◆ **Task**: Produce an exact transcript of all the records.

◆ **Data records**:

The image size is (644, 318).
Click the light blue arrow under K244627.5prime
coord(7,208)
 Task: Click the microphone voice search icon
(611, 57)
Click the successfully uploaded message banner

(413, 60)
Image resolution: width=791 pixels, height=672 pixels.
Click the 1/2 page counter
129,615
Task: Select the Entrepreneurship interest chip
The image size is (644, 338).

◆ **Task result**:
The image size is (644, 318).
Click the light blue arrow under K244627.5prime
coord(7,208)
 Task: Click the microphone voice search icon
(611, 57)
Click the successfully uploaded message banner

(413, 60)
Image resolution: width=791 pixels, height=672 pixels.
Click the 1/2 page counter
129,615
Task: Select the Entrepreneurship interest chip
The image size is (644, 338).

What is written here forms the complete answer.